Le tableau des suspects, les hypothèses autour de Sam Scales et les zones d’ombre du passé rappellent que cette affaire est moins simple qu’elle n’y paraît. Le lien entre la victime et Mickey est suffisamment ambigu pour nourrir le doute, sans jamais basculer dans l’incohérence totale. L’arrivée de Dana Berg comme procureure change aussi l’équilibre habituel des confrontations judiciaires. Le personnage impose une présence plus dure, plus frontale, qui contraste avec les adversaires rencontrés jusque-là. Son rôle dépasse celui de simple antagoniste : elle incarne une institution prête à aller loin, quitte à flirter avec des méthodes discutables.
La série laisse planer une incertitude intéressante sur son degré d’implication réelle dans ce qui ressemble de plus en plus à un coup monté. L’épisode 2 apporte un premier tournant avec l’exploitation des éléments de procédure. La découverte autour de l’arrestation de Mickey et du comportement de l’officier remet en question la version officielle.

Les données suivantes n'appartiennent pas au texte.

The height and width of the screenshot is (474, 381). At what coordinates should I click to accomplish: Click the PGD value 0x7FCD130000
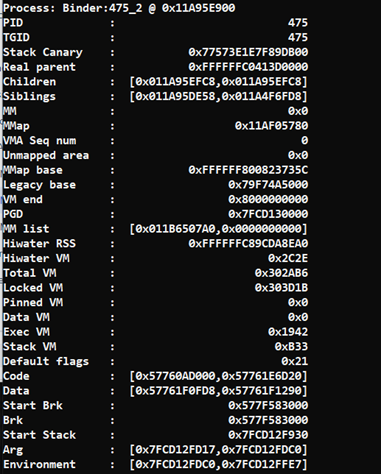(268, 214)
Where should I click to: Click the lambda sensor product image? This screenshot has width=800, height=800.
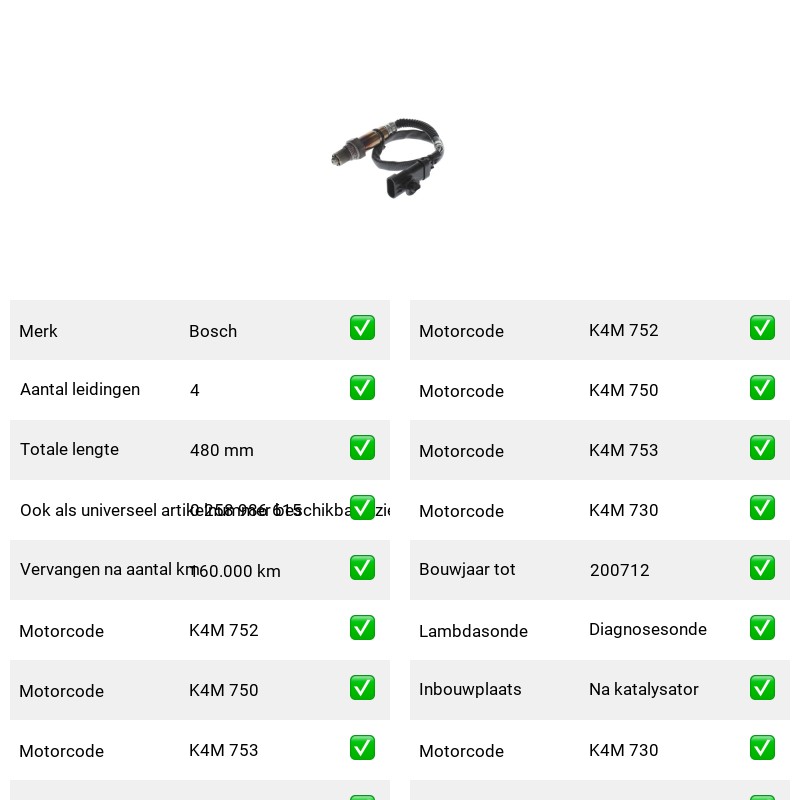point(388,158)
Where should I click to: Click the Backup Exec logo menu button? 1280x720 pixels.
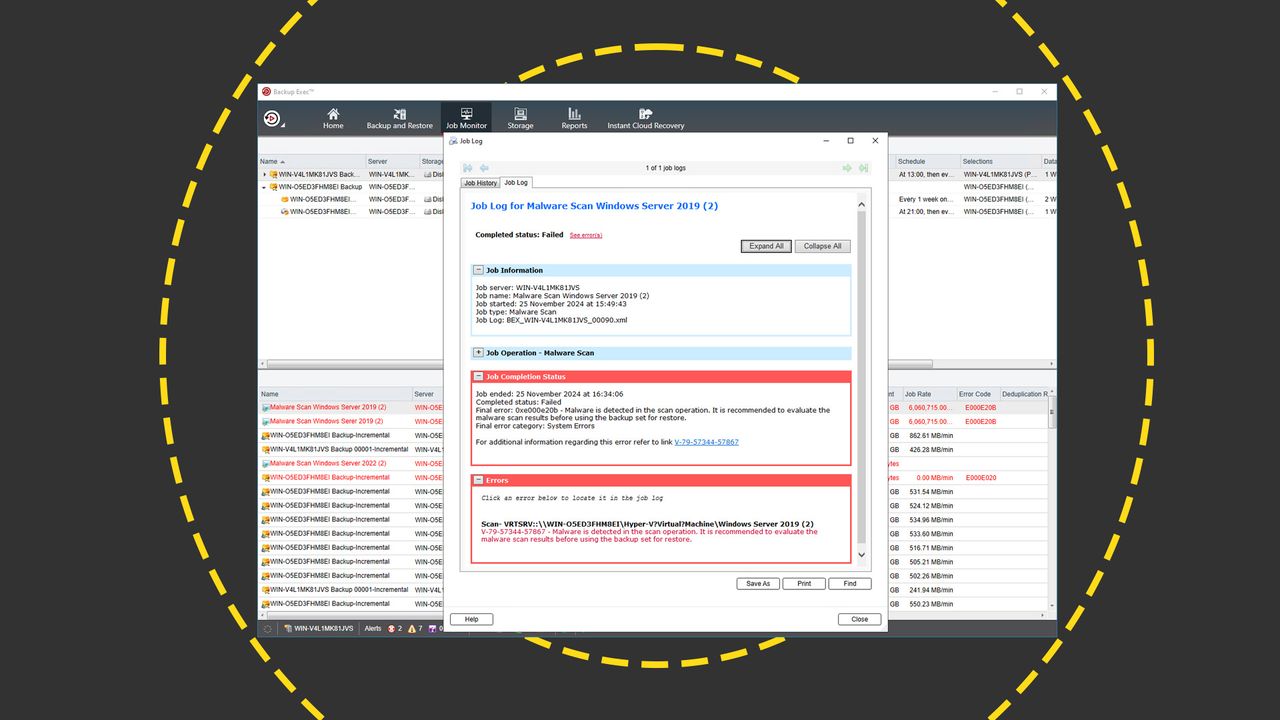tap(272, 117)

La Défense Lincoln revient ici à ce qu’elle sait faire : décortiquer les failles du système judiciaire et montrer comment un détail technique peut faire basculer une affaire entière. Même depuis sa cellule, Mickey reste fidèle à sa manière de penser le droit, en cherchant l’angle mort plutôt que l’affrontement direct. La séquence de l’audience pour la révision de la caution est sans doute l’un des moments les plus parlants de ces débuts de saison.
Elle illustre à quel point la série s’intéresse autant à la procédure qu’aux rapports de force. La réduction de la caution ne signifie pas une victoire, mais une respiration. Mickey sort de prison, sans être réellement libre, ce qui correspond assez bien à l’état d’esprit général de cette saison naissante. En parallèle, l’introduction de Celeste Baker comme nouvelle cliente apporte un contrepoint plus intime. Cette intrigue, portée par Lorna, permet de rappeler que le cabinet continue de défendre des affaires civiles malgré la tempête. Elle met aussi en lumière la méthode maison : observer, creuser les détails apparemment insignifiants et les transformer en leviers juridiques.
Ce fil narratif s’intègre plutôt bien, même s’il reste en retrait face à l’affaire principale. Ces deux épisodes posent donc des bases solides, sans chercher à accélérer artificiellement le rythme. Tout n’est pas parfait : la durée des épisodes peut parfois alourdir certaines scènes explicatives, et quelques passages juridiques frôlent le didactique. Malgré cela, l’ensemble reste cohérent et engageant. La saison 4 de La Défense Lincoln semble vouloir explorer les conséquences plutôt que les coups d’éclat. Mickey Haller n’est plus simplement l’avocat brillant qui trouve toujours une issue, mais un homme confronté à la fragilité de sa réputation, à la peur dans le regard de sa fille et à l’idée qu’un acquittement ne suffirait peut-être pas à tout réparer.
Note : 7/10. En bref, ces débuts donnent envie de voir jusqu’où la série est prête à pousser cette remise en question, et surtout combien de temps ce fragile équilibre peut tenir.